Dataset entries

★ ★ ★

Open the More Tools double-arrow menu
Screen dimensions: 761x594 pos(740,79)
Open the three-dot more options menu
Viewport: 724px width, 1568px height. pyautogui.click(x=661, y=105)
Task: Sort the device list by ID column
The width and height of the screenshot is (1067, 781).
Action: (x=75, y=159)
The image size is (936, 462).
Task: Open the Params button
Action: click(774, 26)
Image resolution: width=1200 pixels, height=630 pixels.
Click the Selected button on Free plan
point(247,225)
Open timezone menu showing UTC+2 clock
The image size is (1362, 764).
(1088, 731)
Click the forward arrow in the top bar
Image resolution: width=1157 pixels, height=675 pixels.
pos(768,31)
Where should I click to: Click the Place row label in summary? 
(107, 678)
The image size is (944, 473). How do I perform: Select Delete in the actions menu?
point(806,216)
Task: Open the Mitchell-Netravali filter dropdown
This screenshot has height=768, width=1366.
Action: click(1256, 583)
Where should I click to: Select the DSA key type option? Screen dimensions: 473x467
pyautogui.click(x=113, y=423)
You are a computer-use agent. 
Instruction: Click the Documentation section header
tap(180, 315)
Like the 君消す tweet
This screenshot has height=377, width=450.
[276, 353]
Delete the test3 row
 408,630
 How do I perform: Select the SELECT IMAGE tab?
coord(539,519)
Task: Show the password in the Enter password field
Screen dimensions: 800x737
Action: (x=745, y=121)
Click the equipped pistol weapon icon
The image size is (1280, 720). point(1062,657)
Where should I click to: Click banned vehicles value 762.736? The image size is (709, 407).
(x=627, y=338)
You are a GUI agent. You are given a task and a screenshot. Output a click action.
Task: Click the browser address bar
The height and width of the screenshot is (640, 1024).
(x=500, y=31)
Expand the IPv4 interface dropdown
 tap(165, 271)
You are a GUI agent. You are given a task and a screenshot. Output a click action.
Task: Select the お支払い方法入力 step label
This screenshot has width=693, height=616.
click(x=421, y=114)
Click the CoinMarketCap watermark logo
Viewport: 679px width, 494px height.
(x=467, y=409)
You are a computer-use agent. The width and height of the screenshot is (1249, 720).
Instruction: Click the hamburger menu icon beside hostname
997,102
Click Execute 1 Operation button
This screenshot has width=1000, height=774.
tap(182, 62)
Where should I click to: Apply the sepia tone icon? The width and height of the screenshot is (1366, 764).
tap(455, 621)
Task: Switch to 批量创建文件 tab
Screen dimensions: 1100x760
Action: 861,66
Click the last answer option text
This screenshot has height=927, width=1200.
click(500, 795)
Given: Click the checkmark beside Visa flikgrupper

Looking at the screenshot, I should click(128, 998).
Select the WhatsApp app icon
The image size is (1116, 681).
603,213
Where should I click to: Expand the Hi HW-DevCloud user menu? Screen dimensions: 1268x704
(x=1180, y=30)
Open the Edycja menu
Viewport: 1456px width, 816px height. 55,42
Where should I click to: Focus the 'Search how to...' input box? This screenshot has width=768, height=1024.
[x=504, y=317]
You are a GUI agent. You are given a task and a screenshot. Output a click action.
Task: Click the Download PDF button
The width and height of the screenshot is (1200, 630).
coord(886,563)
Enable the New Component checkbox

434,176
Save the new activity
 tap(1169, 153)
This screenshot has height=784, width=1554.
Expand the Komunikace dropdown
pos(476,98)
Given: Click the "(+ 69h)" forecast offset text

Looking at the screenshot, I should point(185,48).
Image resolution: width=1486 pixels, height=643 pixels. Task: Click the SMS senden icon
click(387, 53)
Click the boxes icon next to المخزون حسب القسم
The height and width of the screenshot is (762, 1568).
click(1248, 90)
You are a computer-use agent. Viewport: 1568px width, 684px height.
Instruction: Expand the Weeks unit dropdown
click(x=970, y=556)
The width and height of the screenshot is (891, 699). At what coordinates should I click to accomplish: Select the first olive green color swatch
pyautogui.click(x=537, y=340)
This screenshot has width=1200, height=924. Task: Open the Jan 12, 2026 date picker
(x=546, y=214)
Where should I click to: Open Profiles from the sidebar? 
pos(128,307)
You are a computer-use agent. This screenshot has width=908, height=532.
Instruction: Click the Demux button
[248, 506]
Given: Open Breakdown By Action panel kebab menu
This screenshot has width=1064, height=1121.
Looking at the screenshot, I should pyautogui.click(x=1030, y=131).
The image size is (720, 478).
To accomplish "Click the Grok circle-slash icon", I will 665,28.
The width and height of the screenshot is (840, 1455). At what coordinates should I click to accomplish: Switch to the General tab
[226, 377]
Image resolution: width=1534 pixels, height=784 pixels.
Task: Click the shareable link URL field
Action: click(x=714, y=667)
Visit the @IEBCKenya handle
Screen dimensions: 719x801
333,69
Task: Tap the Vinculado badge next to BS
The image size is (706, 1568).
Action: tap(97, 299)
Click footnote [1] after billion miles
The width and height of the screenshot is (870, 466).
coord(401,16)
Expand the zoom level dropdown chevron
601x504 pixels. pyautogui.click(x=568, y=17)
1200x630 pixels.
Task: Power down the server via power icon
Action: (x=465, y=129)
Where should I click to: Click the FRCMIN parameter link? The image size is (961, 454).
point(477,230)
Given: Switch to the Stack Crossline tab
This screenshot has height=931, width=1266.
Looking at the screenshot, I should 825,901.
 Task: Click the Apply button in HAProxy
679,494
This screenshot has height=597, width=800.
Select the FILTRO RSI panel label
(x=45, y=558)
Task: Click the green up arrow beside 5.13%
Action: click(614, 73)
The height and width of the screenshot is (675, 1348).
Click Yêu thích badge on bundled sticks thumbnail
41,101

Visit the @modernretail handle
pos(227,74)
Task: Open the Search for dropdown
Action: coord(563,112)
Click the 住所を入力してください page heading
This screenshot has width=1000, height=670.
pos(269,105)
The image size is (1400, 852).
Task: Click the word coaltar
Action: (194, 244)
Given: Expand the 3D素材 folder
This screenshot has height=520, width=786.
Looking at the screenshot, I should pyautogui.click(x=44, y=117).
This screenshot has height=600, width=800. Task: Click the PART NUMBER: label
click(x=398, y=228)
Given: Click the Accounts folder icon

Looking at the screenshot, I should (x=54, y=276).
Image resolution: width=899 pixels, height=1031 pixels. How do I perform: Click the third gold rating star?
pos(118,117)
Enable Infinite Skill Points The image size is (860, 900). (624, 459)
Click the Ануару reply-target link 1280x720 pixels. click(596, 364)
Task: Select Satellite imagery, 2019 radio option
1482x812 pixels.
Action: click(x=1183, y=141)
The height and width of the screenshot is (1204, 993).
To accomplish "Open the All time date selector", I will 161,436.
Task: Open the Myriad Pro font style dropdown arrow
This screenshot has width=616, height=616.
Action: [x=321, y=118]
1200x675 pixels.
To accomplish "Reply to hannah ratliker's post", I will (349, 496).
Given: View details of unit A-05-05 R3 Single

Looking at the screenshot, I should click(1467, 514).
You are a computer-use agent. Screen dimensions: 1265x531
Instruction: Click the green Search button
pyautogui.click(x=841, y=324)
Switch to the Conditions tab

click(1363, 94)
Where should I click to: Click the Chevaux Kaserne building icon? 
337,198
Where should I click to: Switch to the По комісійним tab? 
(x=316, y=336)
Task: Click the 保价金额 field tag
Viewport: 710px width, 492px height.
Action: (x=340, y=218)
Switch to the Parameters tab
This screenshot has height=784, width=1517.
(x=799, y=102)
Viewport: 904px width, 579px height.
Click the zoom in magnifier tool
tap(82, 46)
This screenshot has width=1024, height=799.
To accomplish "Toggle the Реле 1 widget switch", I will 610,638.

★ ★ ★

◆ **WHAT NEEDS TO BE DONE**:
The reply should be nothing but the number of lines in the entries that include "agent".

◆ **REPLY TO THE EXERCISE**:
8